An Epidemiological Mechanistic Model of Box Office Dynamics
Naghmeh Momeni, Amir Tohidi Kalorazi, Michael Rabbat, Babak, Fotouhi

TL;DR
This paper introduces a mechanistic epidemic-inspired model that captures the dynamics of box office revenues by incorporating social influence and memory effects, effectively fitting historical data and predicting future sales.
Contribution
The paper develops a generalized epidemic model for film-going decisions that includes social influence and memory, fitting it to extensive box office data and enabling future revenue predictions.
Findings
A two-parameter model captures most variance in box office data.
Model fitting reveals genre-based parameter distributions.
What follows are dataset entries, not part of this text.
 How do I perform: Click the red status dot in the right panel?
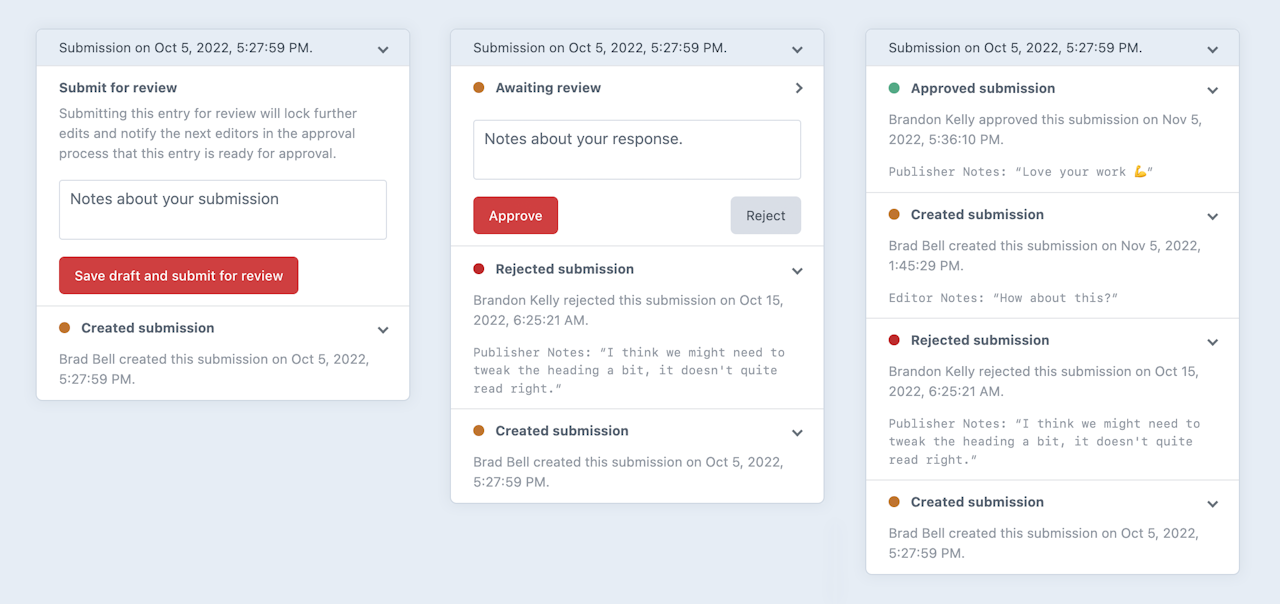[894, 340]
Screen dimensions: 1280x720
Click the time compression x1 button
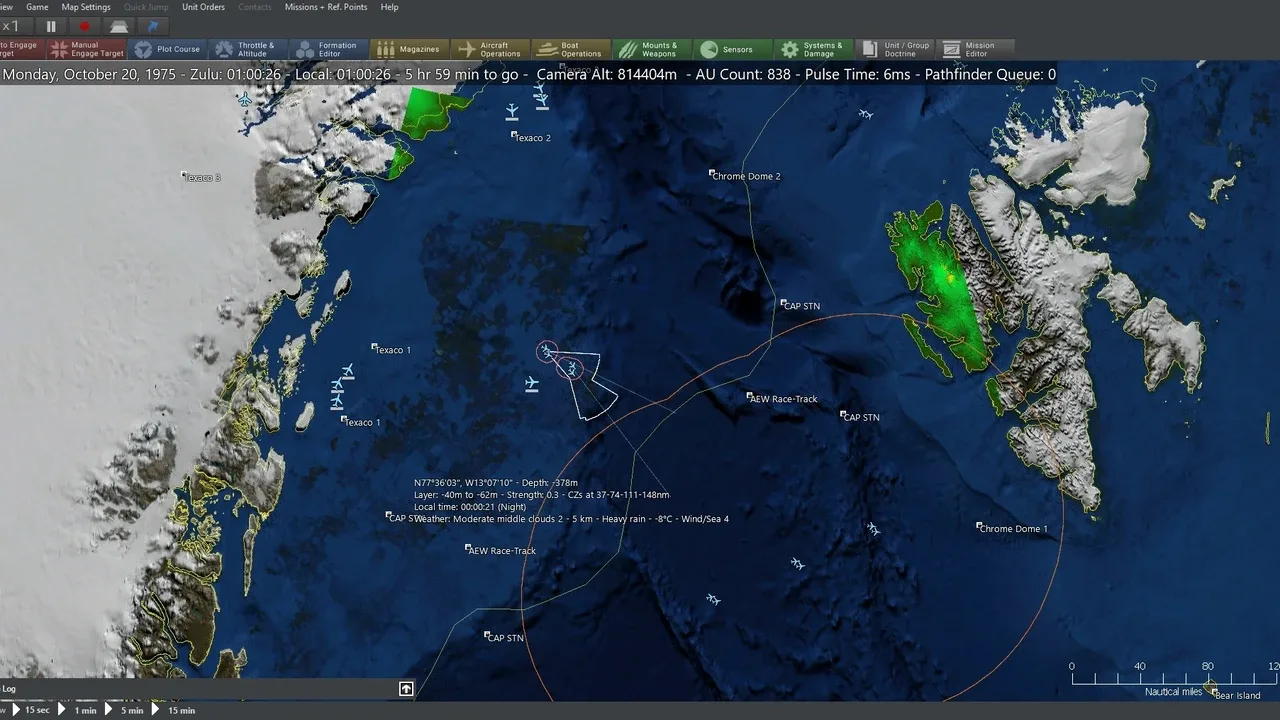coord(12,27)
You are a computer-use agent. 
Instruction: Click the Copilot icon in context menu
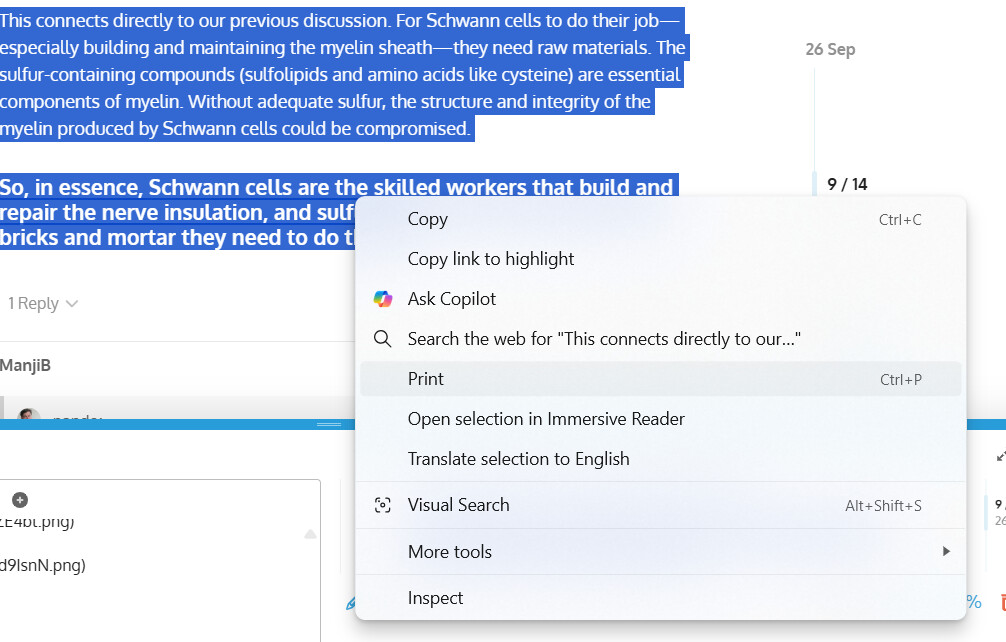pyautogui.click(x=382, y=299)
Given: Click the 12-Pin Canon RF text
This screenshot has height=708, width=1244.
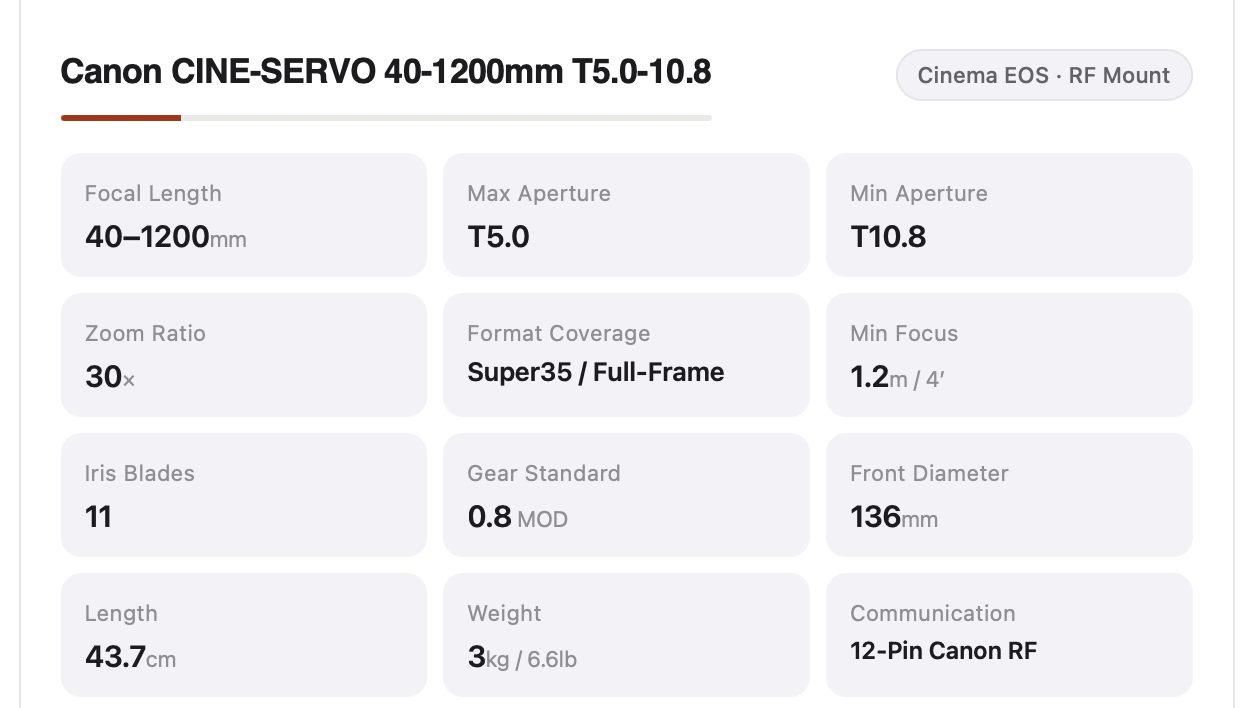Looking at the screenshot, I should click(943, 651).
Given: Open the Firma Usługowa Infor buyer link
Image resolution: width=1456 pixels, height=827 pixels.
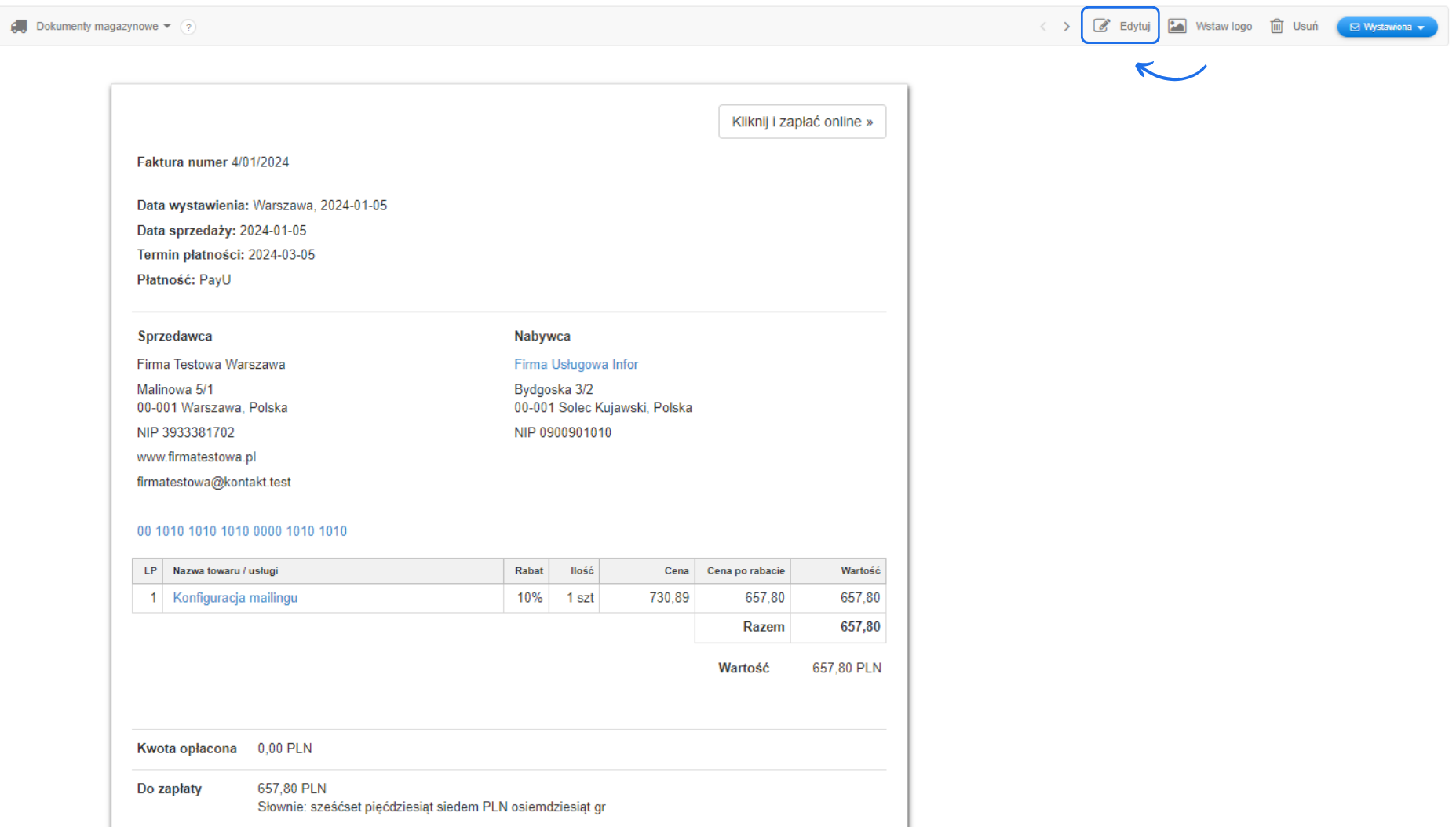Looking at the screenshot, I should [576, 364].
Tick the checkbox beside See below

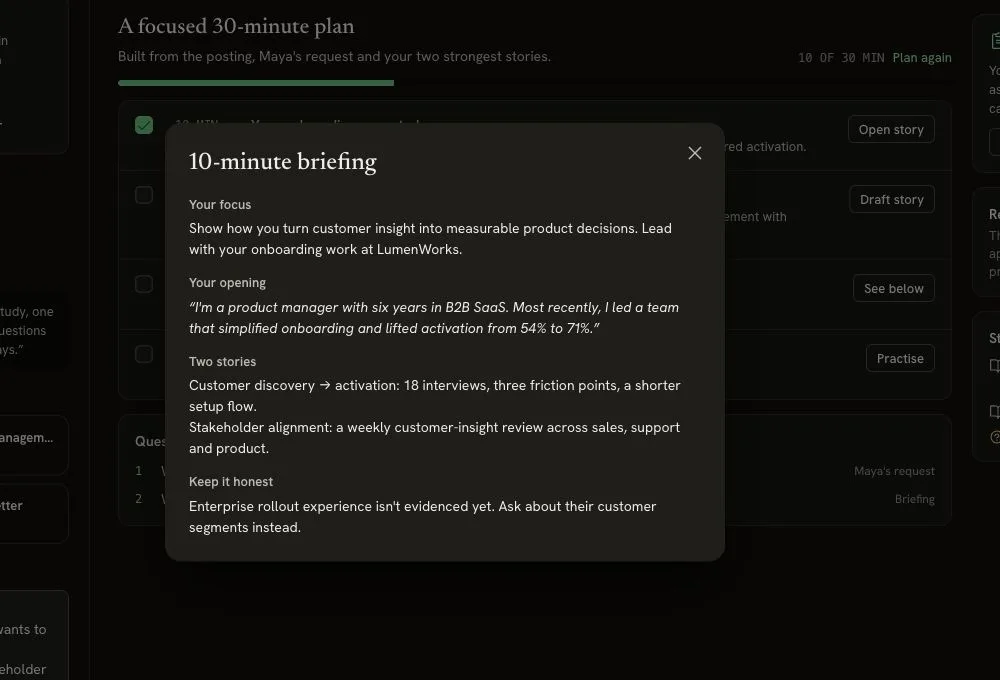144,284
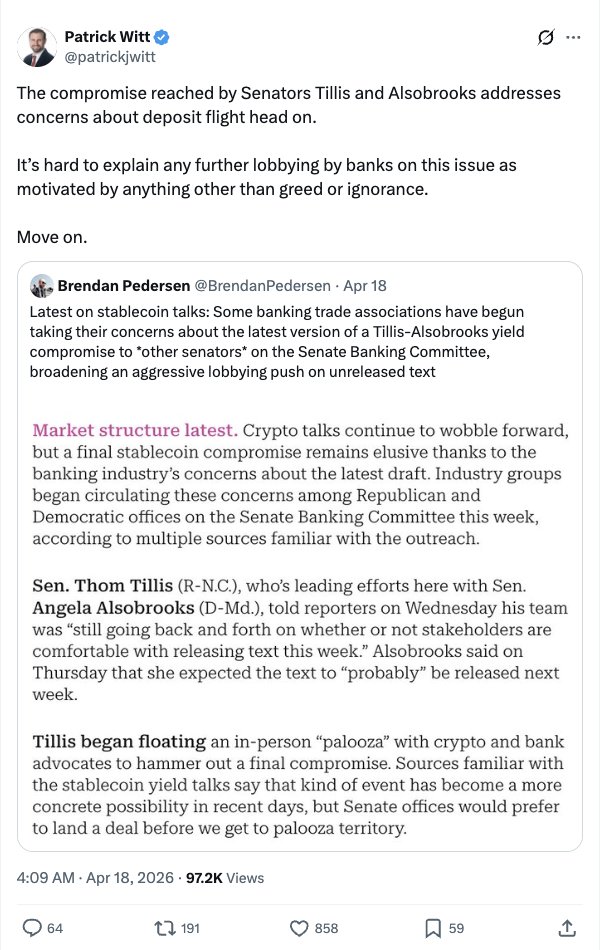
Task: Click the 191 reposts count
Action: (x=190, y=928)
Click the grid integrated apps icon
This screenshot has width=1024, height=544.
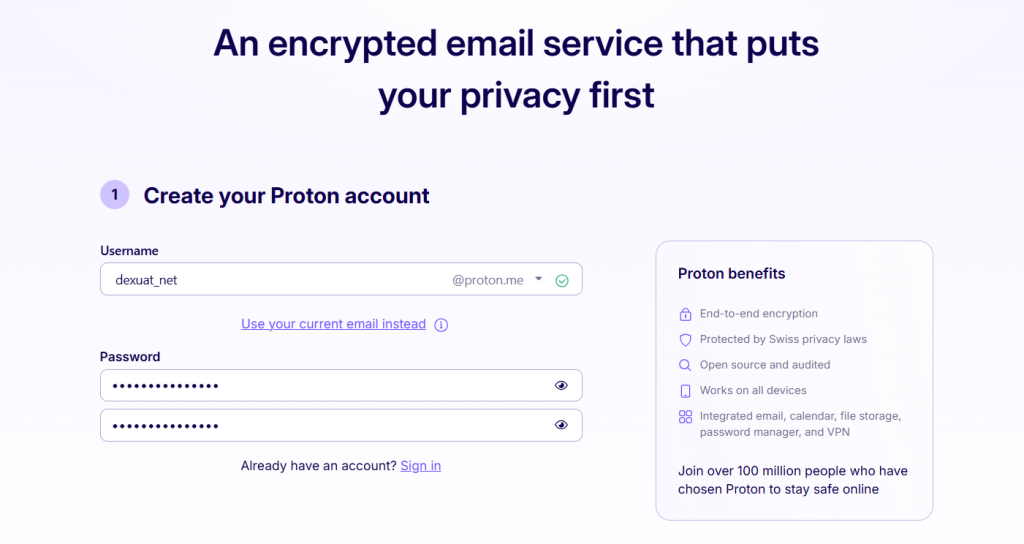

Predictive estimates of future sales are reasonably accurate.
Abstract
In this paper we propose a mechanistic model that links micro social interactions to macro observables in the case of diffusion of film-going decisions. We devise a generalized epidemic model to capture the temporal evolution of box office revenues. The model adds social influence and memory effects to conventional epidemic models. Fitting the model to a temporal data set containing domestic weekly revenue of the 5000 top US-grossing films of all time, we find that a two-parameter model can capture a remarkable portion of the observed variance in the data. Using the distribution of the estimated parameters for different genres, we then present a predictive model which provides reasonable a-priori estimates of future sale as a function of time.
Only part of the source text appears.